Why “The Last Black Man in San Francisco” Bypasses Save the Cat

by | Culture

When the Beat Sheet Will Not Fit the Song

 

There are films that arrive like fireworks — loud, lit, and gone before the smoke unspools. And then there are films that arrive like fog: slow, sovereign, settling into the bones of a city and refusing to leave until you have learned its names. Joe Talbot’s The Last Black Man in San Francisco is the second kind. It does not announce itself. It does not punch the timestamp at the obligatory minute mark. It does not stack its set pieces the way a salesman stacks samples on a folding table. It moves the way grief moves — in tides, in lulls, in long contemplative stretches between sudden, breath-stilling beauty.

And it earned every breath of praise it received.

Made for roughly three million dollars by two childhood friends who had never written a feature before, the film grew out of five years of drafts, writers’ retreats in Big Sur cabins, and one true story that refused to leave the writer alone. The result is a small art film that out-thinks, out-feels, and out-stays most films triple its budget. It is also, quietly, a master class in narrative architecture — the kind built without a beat sheet.
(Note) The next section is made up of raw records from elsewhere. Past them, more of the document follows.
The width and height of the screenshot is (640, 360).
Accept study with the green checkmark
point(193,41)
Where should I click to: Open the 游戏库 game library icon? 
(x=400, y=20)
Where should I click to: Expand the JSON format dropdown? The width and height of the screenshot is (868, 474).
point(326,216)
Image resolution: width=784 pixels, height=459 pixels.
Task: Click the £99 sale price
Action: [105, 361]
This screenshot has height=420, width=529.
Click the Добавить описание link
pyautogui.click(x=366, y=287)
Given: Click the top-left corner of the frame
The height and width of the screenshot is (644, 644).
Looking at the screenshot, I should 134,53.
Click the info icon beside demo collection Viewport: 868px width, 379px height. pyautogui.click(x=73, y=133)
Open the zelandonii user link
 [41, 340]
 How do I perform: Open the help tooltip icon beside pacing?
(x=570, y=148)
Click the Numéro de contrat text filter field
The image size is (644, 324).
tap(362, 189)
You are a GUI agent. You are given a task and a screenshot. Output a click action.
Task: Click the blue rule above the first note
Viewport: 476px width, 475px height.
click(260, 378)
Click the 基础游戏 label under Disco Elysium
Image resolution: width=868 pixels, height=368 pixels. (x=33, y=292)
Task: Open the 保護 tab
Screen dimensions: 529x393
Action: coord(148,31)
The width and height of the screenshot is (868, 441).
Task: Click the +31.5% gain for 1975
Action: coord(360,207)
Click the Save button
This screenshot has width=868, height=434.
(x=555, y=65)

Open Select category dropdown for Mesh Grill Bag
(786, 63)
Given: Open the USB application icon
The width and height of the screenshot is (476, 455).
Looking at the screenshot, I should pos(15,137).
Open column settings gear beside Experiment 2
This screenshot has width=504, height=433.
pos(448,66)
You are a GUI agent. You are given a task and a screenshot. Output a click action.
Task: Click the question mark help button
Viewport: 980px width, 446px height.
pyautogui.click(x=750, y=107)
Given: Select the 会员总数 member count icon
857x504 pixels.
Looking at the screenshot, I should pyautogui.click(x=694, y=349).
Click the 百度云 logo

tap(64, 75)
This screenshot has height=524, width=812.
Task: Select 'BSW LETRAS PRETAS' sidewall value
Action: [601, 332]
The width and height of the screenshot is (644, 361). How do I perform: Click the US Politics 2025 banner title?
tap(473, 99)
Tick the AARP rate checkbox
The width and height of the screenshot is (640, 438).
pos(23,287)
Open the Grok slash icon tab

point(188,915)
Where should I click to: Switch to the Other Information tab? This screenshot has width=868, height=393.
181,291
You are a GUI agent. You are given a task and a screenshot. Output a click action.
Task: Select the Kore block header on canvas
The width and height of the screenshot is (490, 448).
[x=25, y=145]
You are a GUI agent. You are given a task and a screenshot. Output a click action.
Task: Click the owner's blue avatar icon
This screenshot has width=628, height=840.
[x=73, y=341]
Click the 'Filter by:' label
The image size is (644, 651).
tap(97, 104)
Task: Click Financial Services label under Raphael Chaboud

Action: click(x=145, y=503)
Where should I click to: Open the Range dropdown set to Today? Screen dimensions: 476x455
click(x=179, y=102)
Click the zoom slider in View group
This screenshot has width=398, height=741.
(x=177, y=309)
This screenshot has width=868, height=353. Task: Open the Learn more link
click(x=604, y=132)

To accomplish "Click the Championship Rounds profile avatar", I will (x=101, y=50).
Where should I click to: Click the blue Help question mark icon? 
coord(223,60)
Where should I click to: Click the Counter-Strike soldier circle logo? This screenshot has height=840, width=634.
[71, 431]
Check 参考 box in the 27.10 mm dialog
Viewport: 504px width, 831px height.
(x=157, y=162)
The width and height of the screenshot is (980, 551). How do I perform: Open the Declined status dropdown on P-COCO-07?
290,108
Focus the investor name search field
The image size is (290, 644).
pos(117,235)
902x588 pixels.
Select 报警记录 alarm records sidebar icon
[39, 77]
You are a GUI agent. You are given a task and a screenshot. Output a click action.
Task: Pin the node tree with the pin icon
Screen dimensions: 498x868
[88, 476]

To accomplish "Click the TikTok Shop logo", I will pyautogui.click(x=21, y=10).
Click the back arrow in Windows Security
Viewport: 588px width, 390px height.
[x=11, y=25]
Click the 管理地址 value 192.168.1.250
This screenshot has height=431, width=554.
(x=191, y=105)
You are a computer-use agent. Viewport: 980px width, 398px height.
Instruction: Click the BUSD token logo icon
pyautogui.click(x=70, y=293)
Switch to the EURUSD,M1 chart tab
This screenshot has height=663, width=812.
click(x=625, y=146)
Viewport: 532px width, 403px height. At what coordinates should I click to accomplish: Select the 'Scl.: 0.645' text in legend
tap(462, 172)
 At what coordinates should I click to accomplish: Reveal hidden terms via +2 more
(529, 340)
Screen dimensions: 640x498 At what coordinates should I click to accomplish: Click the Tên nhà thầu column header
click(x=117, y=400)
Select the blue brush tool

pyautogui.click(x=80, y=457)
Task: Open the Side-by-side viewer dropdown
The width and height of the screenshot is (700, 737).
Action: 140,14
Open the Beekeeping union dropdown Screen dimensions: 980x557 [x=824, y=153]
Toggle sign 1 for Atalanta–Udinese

Why the Film Works — The Quiet Things It Does Right

Most films persuade by force. They lean on the viewer with score, with crash-cut, with explanation. The Last Black Man in San Francisco persuades by patience. Cinematographer Adam Newport-Berra washes the city in golden, gilded, almost-sacred light — the same light Barry Jenkins used in Moonlight, the same light a Renaissance painter might have reserved for an altarpiece. San Francisco is not a backdrop here. It is a character with a pulse, a wound, and a memory longer than any of the people who walk across it.

The pacing is contemplative without being slack. Long takes linger on faces; faces linger on doorways; doorways open onto streets that hold their own weather. The film borrows the patient grammar of slow cinema — that minimalist, observational, long-take tradition that runs from Antonioni through Chantal Akerman through the contemporary directors who have come to trust the audience to sit still. But it weds that patience to a story that is anything but static. Jimmie Fails skateboards down the city’s plunging hills with his friend Montgomery riding the back of the board, and the city blurs past them like a hymn played at half speed.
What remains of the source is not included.